Jason Haar wrote:
> Jamie Lokier wrote:
> > Check out the "TCP: advanced congestion control" option in a 2.6 Linux
> > kernel, and there is plenty of research on the topic.  See SCTP and
> > DSCP (among others) for the more transaction oriented side.
> >   
> Hi there Jamie
> 
> Like yourself, our WAN (VPN over Internet) suffers majorly from "large
> pipe, but large latency" issues.

The jargon is "large bandwidth-delay product".

> e.g. we have a 10Mbs Internet link, but
> can only get ~2Mbs for a single TCP stream (e.g. HTTP, Rsync).

If you aren't suffering from congestion (in the form of significant
latency jitter, or dropped packets), then the limit is due to the TCP
window size, which you can increase.

It is easy to tell if window size is the problem by looking at the
packet stream using Ethereal: every transmit will keep the window full.

Individual applications can increase it using the SO_SNDBUF and
SO_RCVBUF options.  (Use the appropriate option at the sending and
receiving sides :-)

The default (for applications which don't use those options) is
increased in an OS-specific way.  On Linux, you'd write different
values to /proc/sys/net/ipv4/{tcp_wmem,tcp_rmem,tcp_window_scaling}
and possibly other window-related settings.  Googling for "TCP window
size" and configuring Apache, Samba etc. will probably yield plenty of
suggestions.

If the slowdown is due to congestion or latency jitter, there's a lot
of tuning knobs on Linux and BSD, and the best choice depends on the
types of link you are running over.

You may also be limited by your router _intentionally_ limiting a
single TCP stream.  Or, if your 10Mbs link is implemented by an
aggregation of slower links, the aggregating routers may be mapping
individual TCP streams on to only one of those links (I've seen this,
I think), limiting the speed to one link.

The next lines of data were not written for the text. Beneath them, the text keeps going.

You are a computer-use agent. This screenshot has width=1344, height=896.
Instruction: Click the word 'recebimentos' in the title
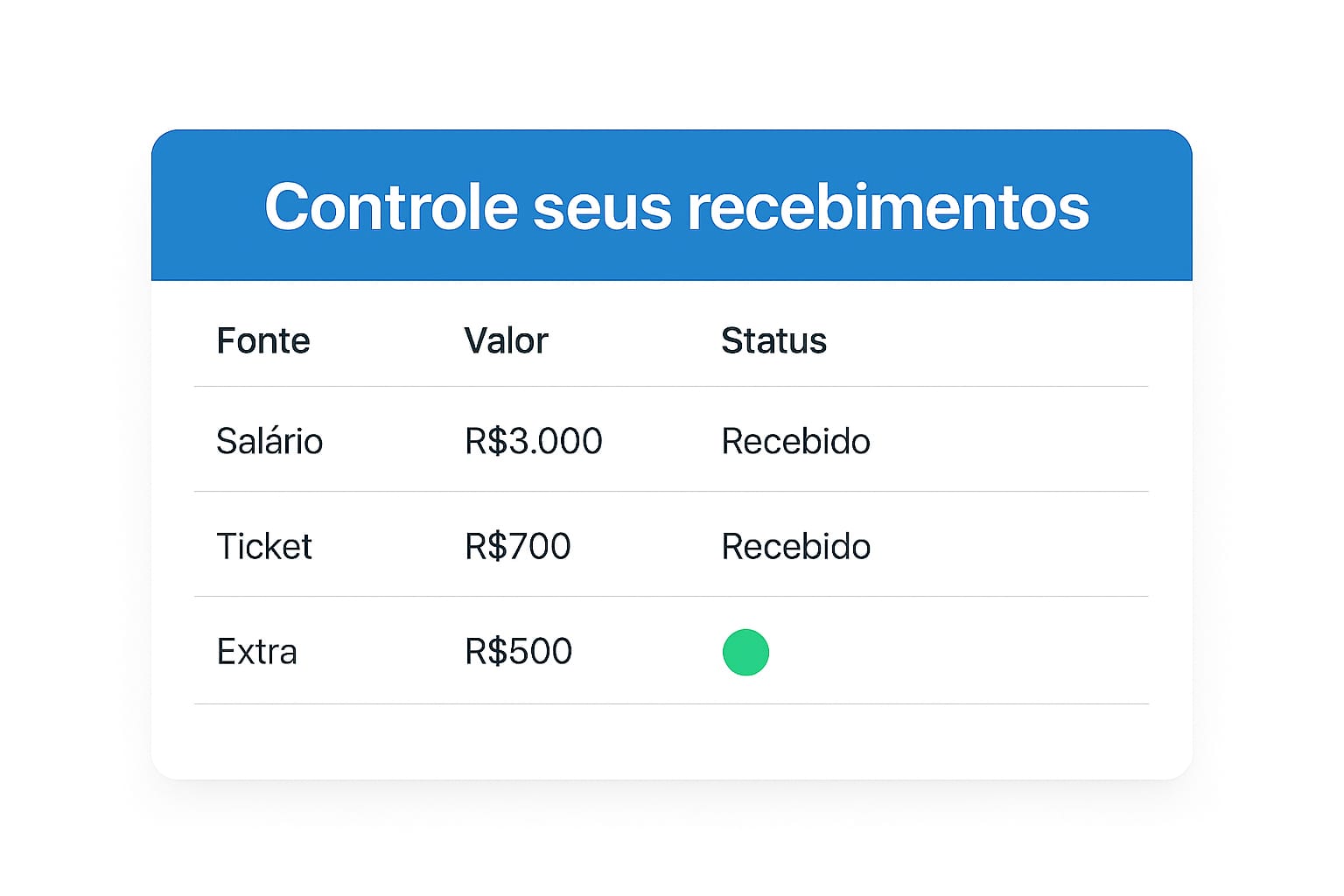[x=888, y=207]
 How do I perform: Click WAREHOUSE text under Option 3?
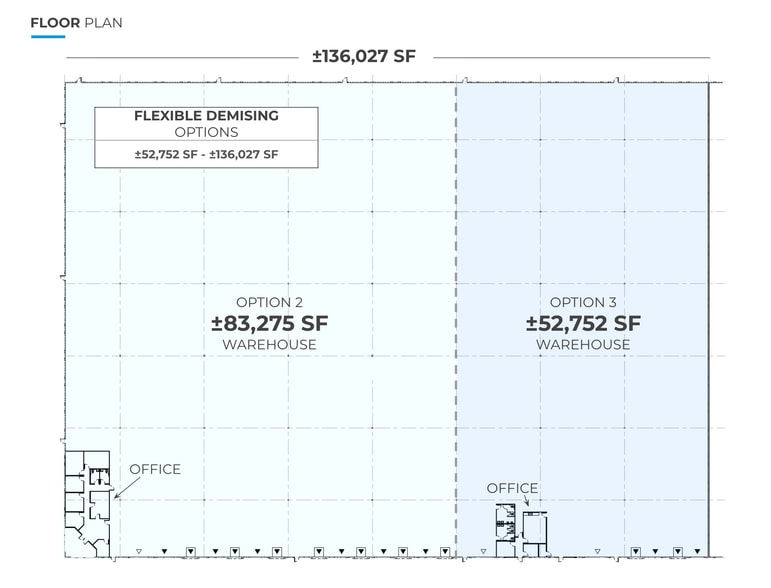(583, 345)
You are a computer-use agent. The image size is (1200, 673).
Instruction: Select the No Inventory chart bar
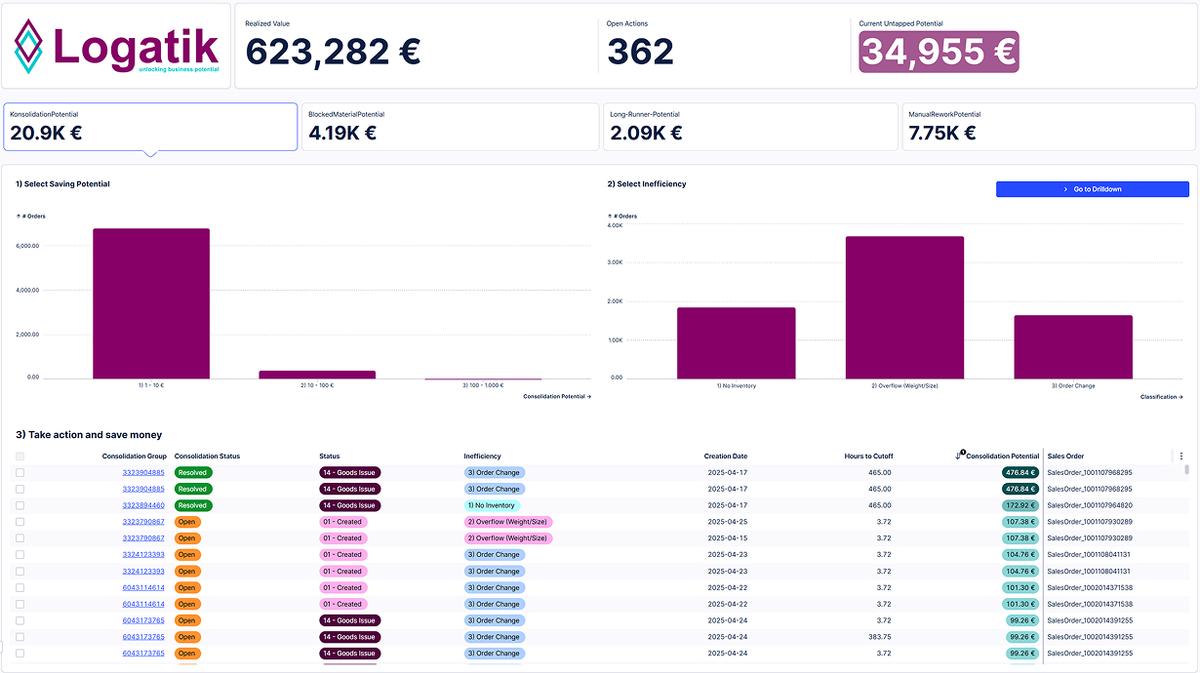pyautogui.click(x=736, y=342)
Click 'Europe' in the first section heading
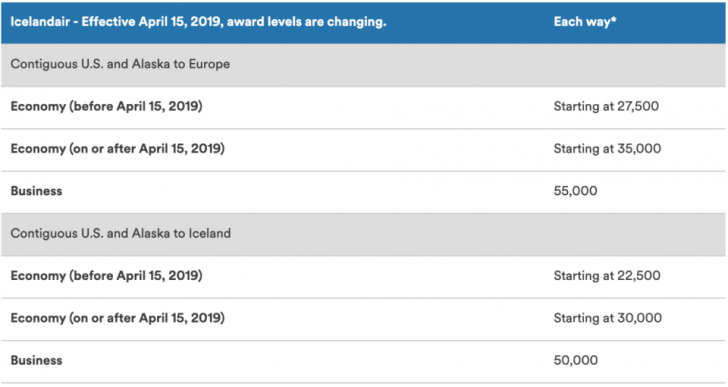The image size is (728, 387). pyautogui.click(x=209, y=64)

If you have those router limits, all you can do is used multiple
streams.  If you switched to another protocol over UDP, the routers
would probably have the same limitation.  Assuming so, you can work
around it by bonding multiple UDP-based VPNs and run a single TCP stream
over that.  Don't try that until you're sure it's the problem :-)

> Are protocols like SCTP and DSCP really capable of helping in such
> situations? i.e would they improve the throughput of single streamed
> transactions?

No, SCTP and DSCP are not designed for that; they are more aimed at
having multiple concurrent transactions or streams multiplexed into a
single stream of larger packets, without individual delays affecting
every transaction, and sharing congestion control.  (However, you
could implement any of the things which run over UDP, using DSCP
instead and get OS-level congestion management, I think).